There are many optional packages in development, including the RMI Optional Package, which adds RMI support to CDC/FP-based profiles, the Java APIs for Bluetooth, which adds Bluetooth support to CLDC-based profiles, and the JDBC Optional Package for CDC/Foundation Profile, which defines a subset of JDBC (database access APIs) for use with CDC/FP-based profiles. Again, we'll be covering these later on in the series as the need arises.

The KVM and CVM

Two other terms you'll see mentioned in J2ME literature are KVM and CVM. These are the names of Java virtual machines for the CLDC (KVM) and the CDC (CVM), written specifically to work in the constrained environment of a handheld or embedded device and to be easily ported to different platforms. It should be noted, however, that the CLDC and CDC specifications do not require the use of the KVM or the CVM, only the use of a VM that adheres to the requirements of the specification in question. While many device manufacturers license the KVM or CVM from Sun Microsystems to serve as the core of their J2ME implementation, they are not required for J2ME compliance.

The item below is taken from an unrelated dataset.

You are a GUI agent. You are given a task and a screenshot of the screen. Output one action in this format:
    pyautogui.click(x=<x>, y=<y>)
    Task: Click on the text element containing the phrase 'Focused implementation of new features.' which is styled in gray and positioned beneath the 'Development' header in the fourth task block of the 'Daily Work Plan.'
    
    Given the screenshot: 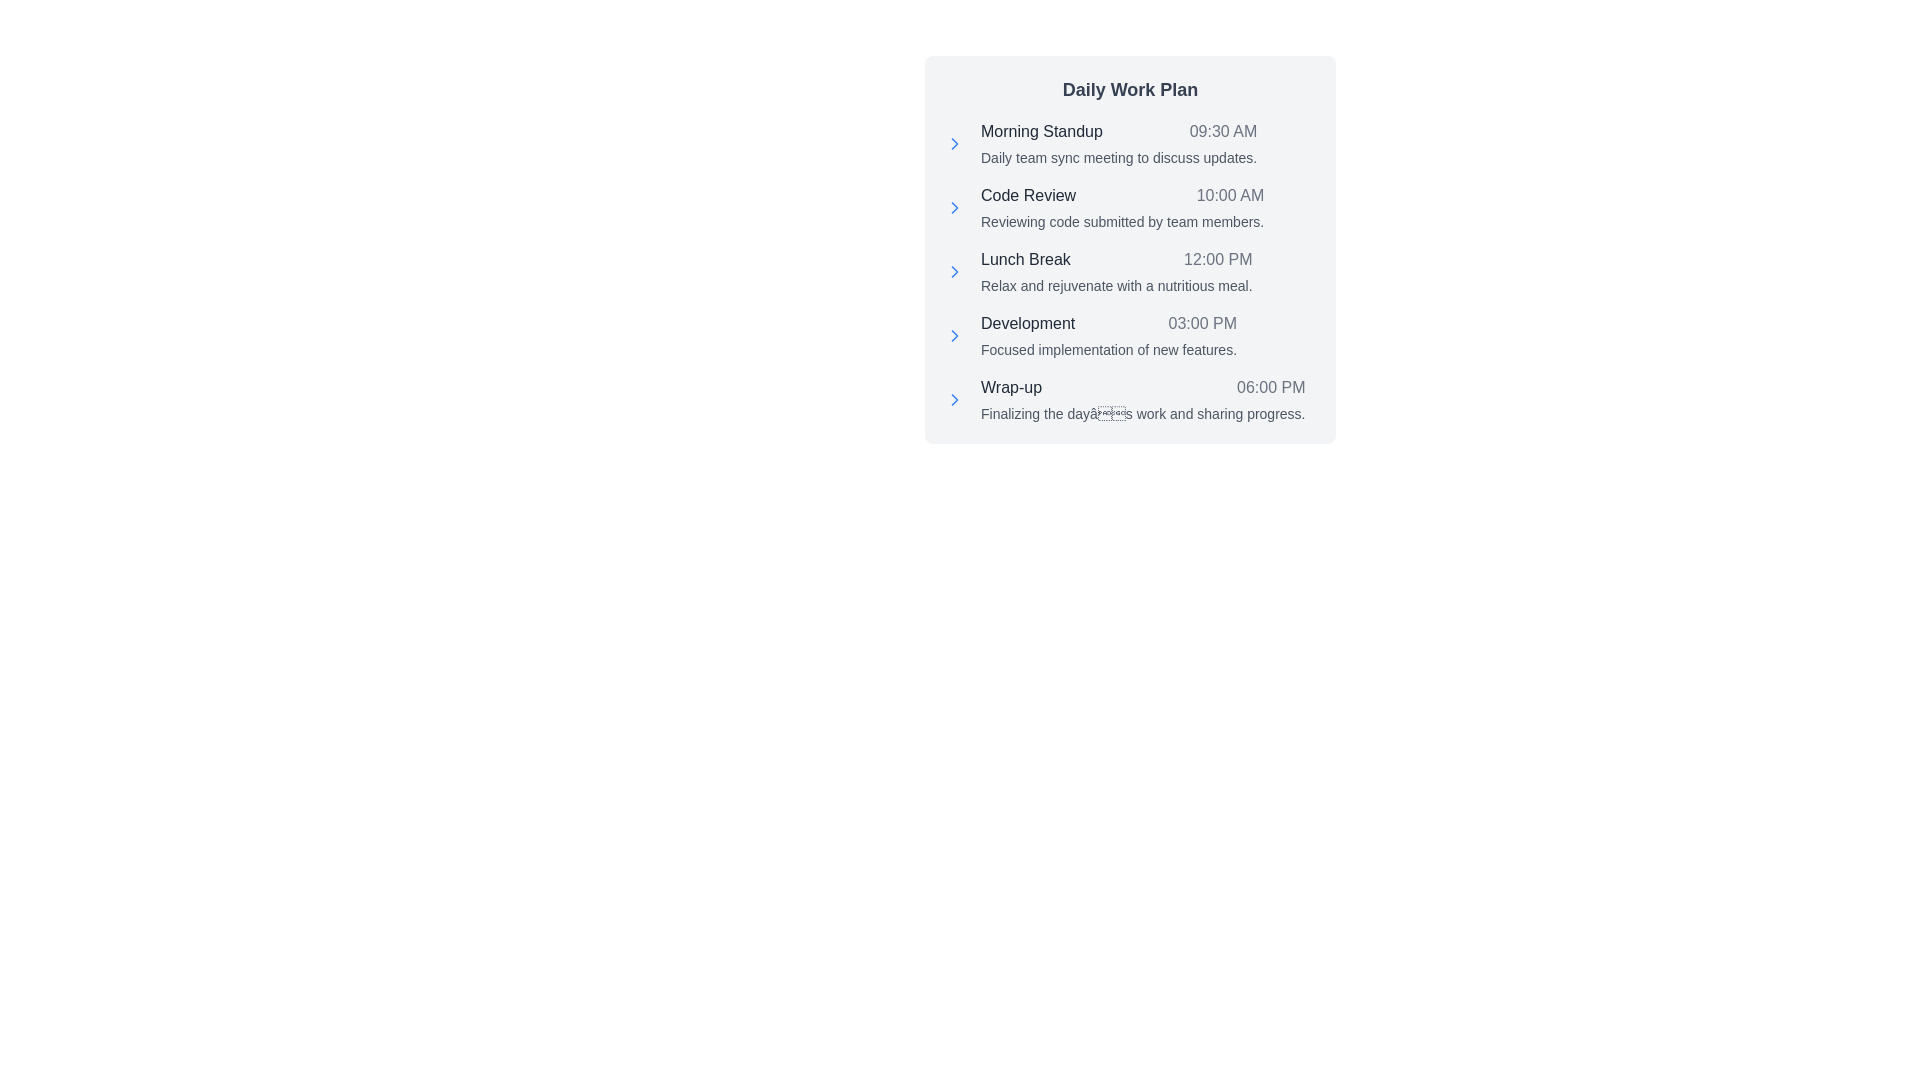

It is a mistake, therefore, to consider the CLDC and KVM as synonymous, and similarly for the CDC and the CVM.

What It All Means

It should now be apparent that "J2ME application" is an ambiguous term. For what profile is the application intended? Which optional packages does it require? How much memory does it take? These are the questions you must ask yourself before you start application development, because they determine which language features and which classes your application can use. If you limit your application to CDC-based profiles, for example, you make development simpler of the many familiar J2SE APIs, but you cut out the low-end devices from your potential install base. Targeting CLDC-based profiles, on the other hand, makes your development task harder, especially when trying to shrink the size of your application to run on as many of the smaller devices as possible. These are the kinds of tradeoffs you'll have to make as you begin to work with J2ME. The information in this series will help you decide what's really important.

MIDlets and Applets

Applets and MIDlets are different, but they do have some similarities. They can both be packaged in JAR files. Both are run in a sandbox to guard them against malicious applications. They have similar life-cycle models. However, applets never really succeeded as a way to deploy applications. So why will MIDlets succeed where applets failed? There are several reasons why they might. Applets suffered because of their slow download speeds and lack of caching, a problem only recently addressed with Sun's Java Plug-in. Unlike applets, MIDlets are downloaded permanently to a device, which means that the user has to suffer through only a single slow download. Applets also ran into problems due to different, buggy, browser-based Java implementations in addition to the significant set of API changes that were made between the original Java 1.02 (with its limited set of classes) and the current J2SE 1.3 (Java 1.1 support was particularly slow to appear in browsers). MIDlets won't suffer this same fate because MIDP APIs are rich and MIDP implementations must pass Sun's rigorous compatibility tests. Applets might have fared better if Java Plug-in technology had been available from the start to correct these deficiencies.

Futures and Alternatives

It will be interesting to see how J2ME develops—especially the CLDC-based profiles. The upcoming PDA Profile should prove to be a real boon for Java developers who have been itching to write Palm and PocketPC applications in Java. Whether J2ME succeeds will depend on how many manufacturers start supporting it in their devices and how many interesting applications are developed.

You can also choose among several alternatives to J2ME. Qualcomm recently announced a new C++-based, interpreted system called Binary Runtime Environment for Wireless (BREW), which the company hopes to license to cell phone vendors. BREW also supports Java through HP's MicroChai virtual machine (VM). For handhelds, an open-source alternative is Waba, a VM that runs a subset of Java on Palm and Windows CE platforms. (See the article "Let's Get Small".) There's also AppForge, which lets you develop Palm programs with Visual Basic.